The hospital association says that the simultaneous appearance of the Dunleavy Medicaid vetoes June 28 and the emergency regulations is the best evidence that “this underfunding is an occurrence entirely of the Dunleavy administration’s own deliberate creation.”

There are two other examples so far of inadequate Medicaid planning and execution by the governor’s budget office and the health department.

One is the mishandling of the veto of adult dental Medicaid services. The governor announced that dental services had ended July 1, but the service is continuing until Sept. 30, though the state concealed the reason for the extension—the failure to follow long-established Medicaid rules.

A second example is the belated search for a “senior advisor and strategist” from Outside to act as a miracle worker. This week the state said it has tentatively selected the Public Consulting Group to provide advice on how to cut health care for poor people in Alaska by $230 million or more.

(PCG recently did a recent report for the state on Medicaid, one in which it said that it may not save money to move Alaskans from Medicaid to private insurance. “Alaska should consider the prospect that a private option may increase costs for the state,” the company said on the last page.)

It is likely that $230 million will not be cut from Medicaid this year because there is no plan, which means the governor will have to seek a large supplemental appropriation in early 2020 from the Legislature to fill the hole.

Overall, the governor has said he wants to cut state and federal Medicaid spending by more than $700 million over a couple of years, but he has been unable to define the level of reduced services that idea would require or which Alaska health care institutions might survive the bloodletting.

On July 8, the Dunleavy administration said it was looking for a part-time expert to assist in creating “a global roadmap that redesigns the Medicaid and public assistance system at a lower cost.”

PCG, the likely recipient of the contract, is to have someone on its staff put in 850 hours over the next year at about $295 an hour, identifying budget cuts for the fiscal year that began July 1. At least that was the original plan in July.
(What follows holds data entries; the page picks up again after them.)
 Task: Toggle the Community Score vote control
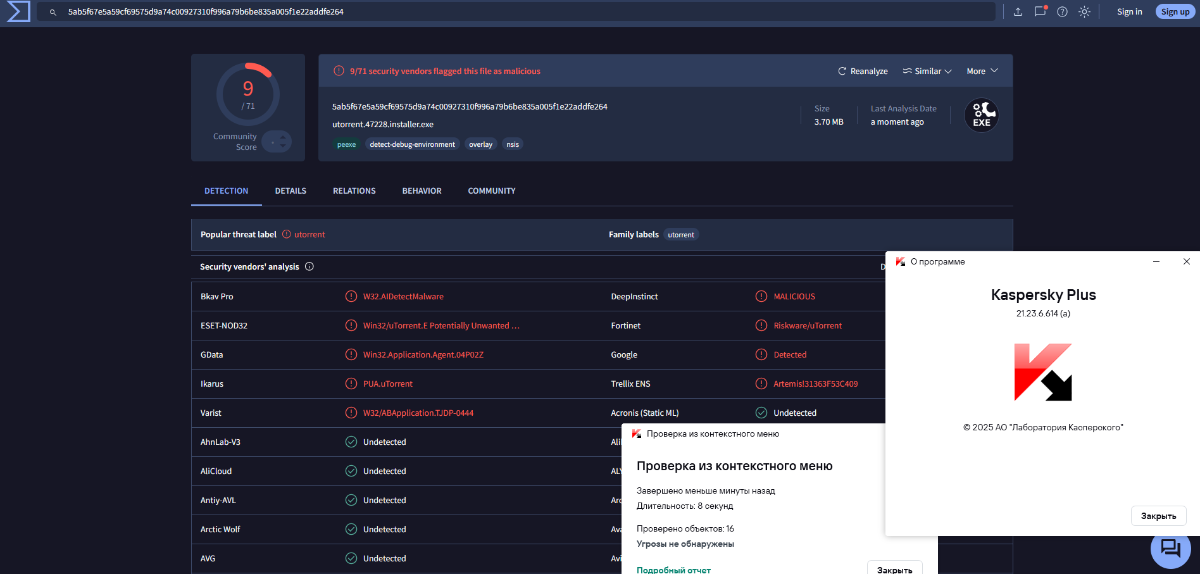(x=277, y=142)
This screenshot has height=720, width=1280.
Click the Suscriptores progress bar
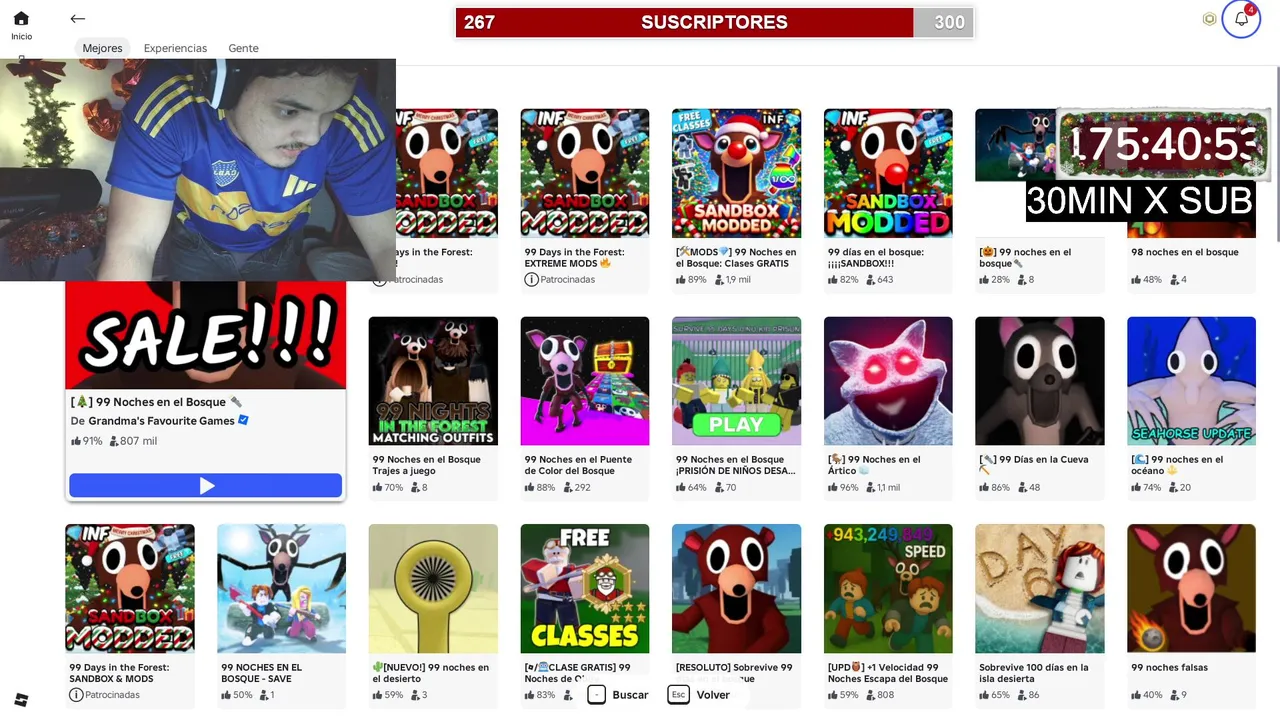[x=714, y=22]
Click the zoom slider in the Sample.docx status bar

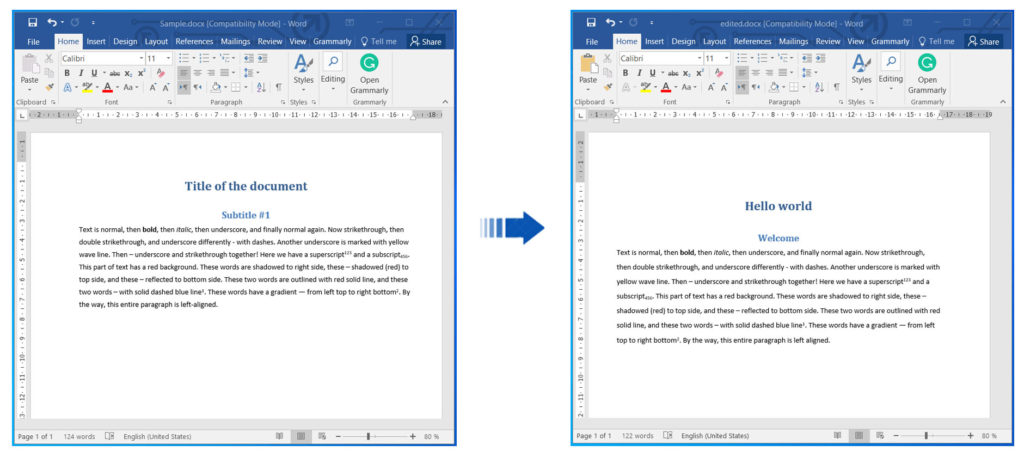pyautogui.click(x=369, y=436)
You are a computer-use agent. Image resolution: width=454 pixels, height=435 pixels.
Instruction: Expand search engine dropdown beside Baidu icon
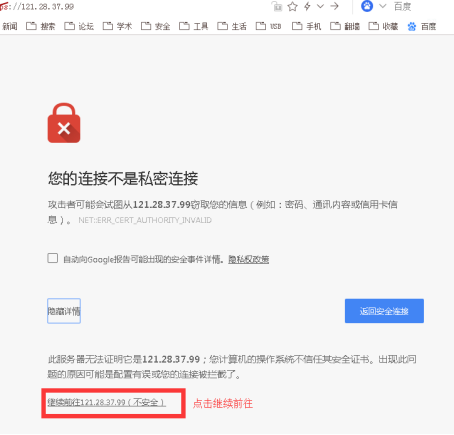click(382, 6)
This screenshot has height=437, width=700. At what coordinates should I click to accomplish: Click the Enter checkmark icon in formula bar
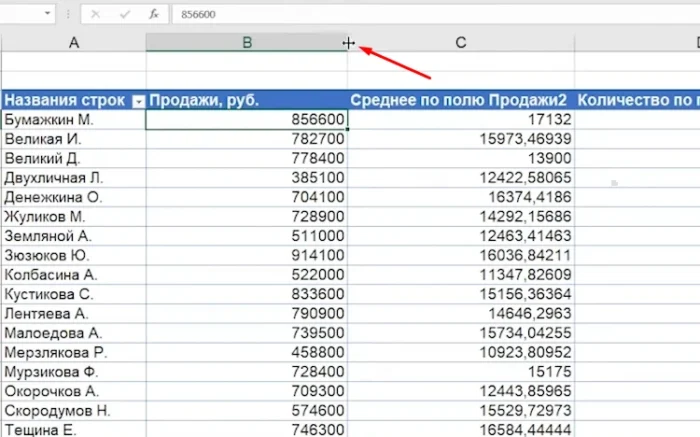(124, 15)
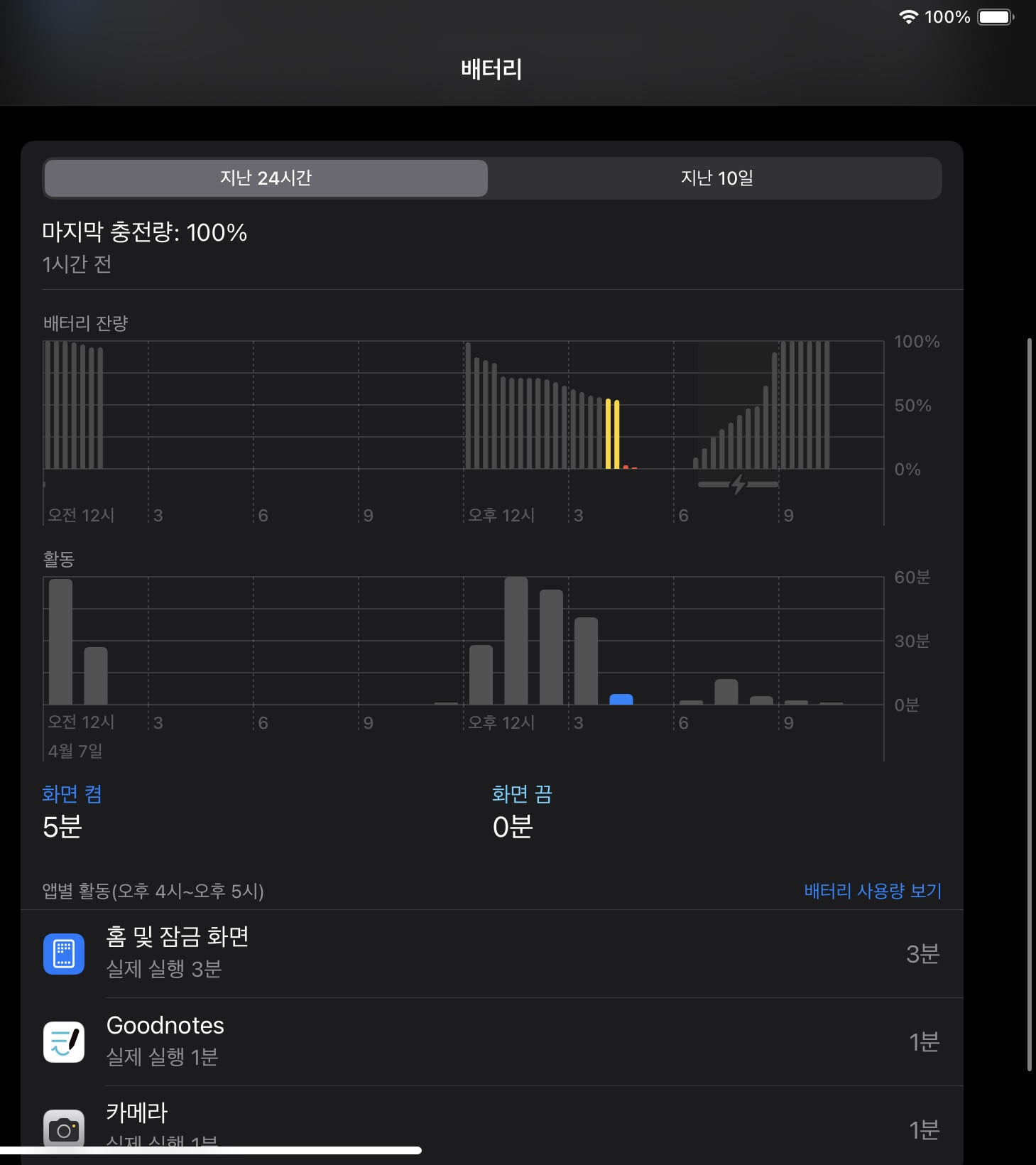
Task: Tap the first activity bar at 오전 12시
Action: coord(60,641)
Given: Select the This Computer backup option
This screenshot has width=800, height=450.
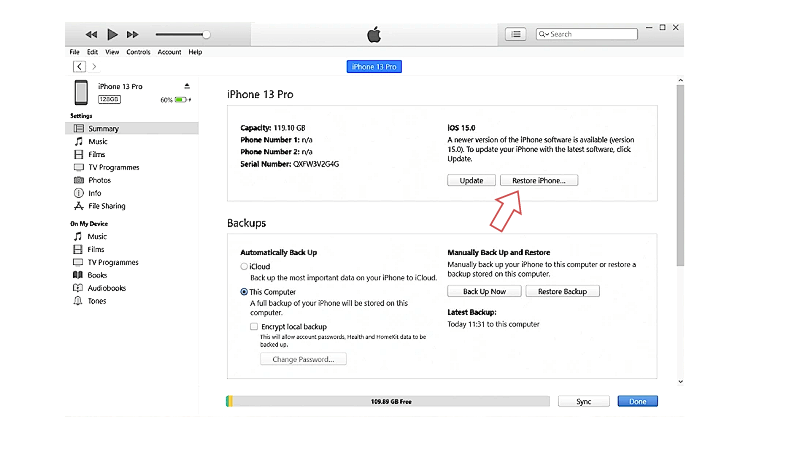Looking at the screenshot, I should point(244,292).
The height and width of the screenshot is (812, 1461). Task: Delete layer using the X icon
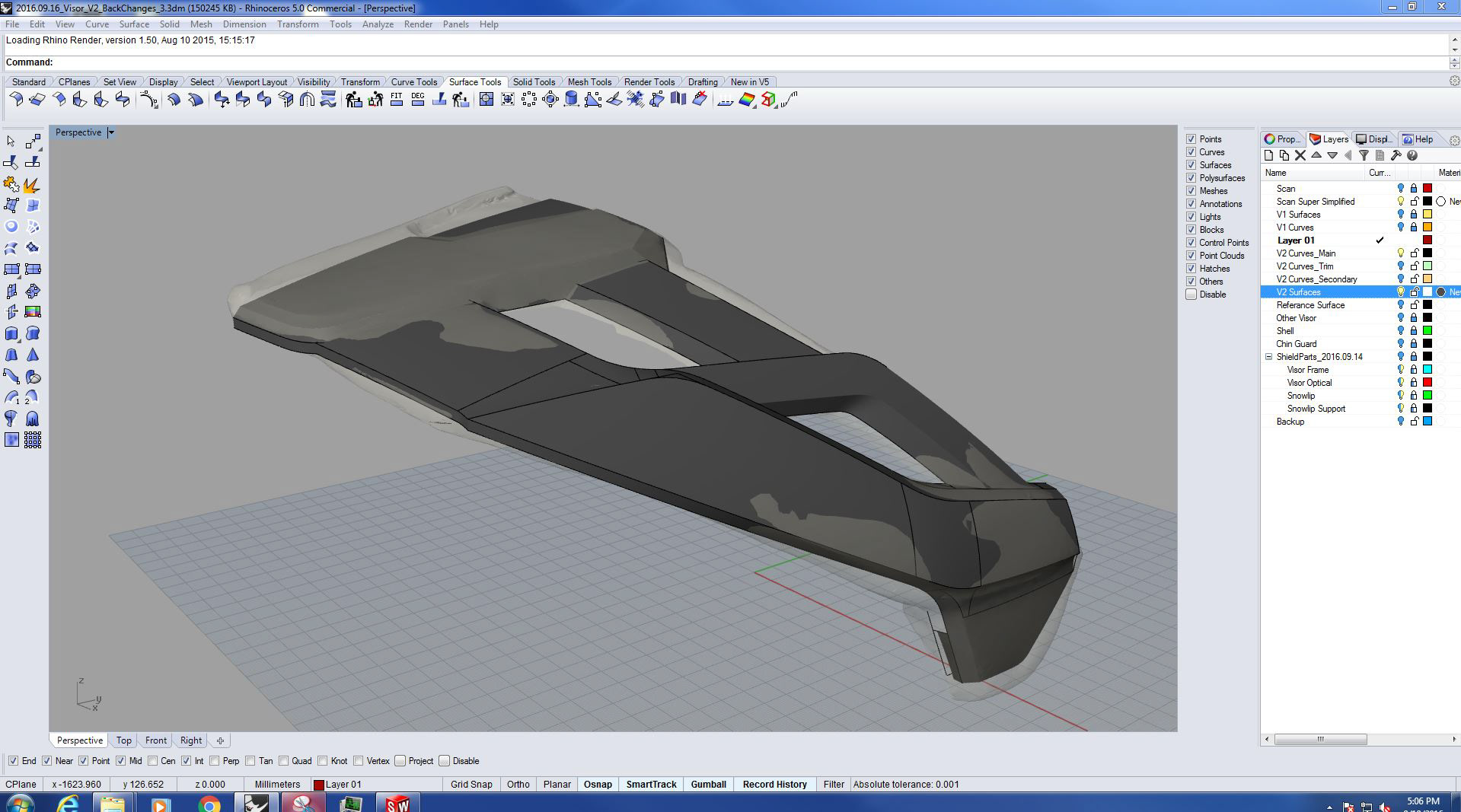tap(1300, 155)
When one of the firms competing for this contract asked what advance work has been done to prepare for an overhaul, the answer was that nothing has been done. The thrust of the July 8 announcement was that “it will be necessary to implement additional cost-saving initiatives to meet the FY2020 budget target.”

It wasn’t until July 22 that the state posted an amendment to the request for proposals that admitted the July 8 announcement about fiscal year 2020 cuts was impossible.

“The state does seek additional savings options for FY2020 and would welcome options to that effect. However, due to time constraints, the complicated nature of Medicaid, and other factors such as needing stakeholder input on proposed changes to the state’s Medicaid plan, the state understands any savings options presented by the consultant may not be realized until FY2021. Savings options should definitely be presented that are achievable in FY2021 as well as FY2022 and beyond,” the state said on July 22, contradicting the terms of the original proposal.

There are 217,000 Alaskans on Medicaid and thousands of health care providers who deserve a level of stability and coherent planning from Dunleavy, but they aren’t getting it.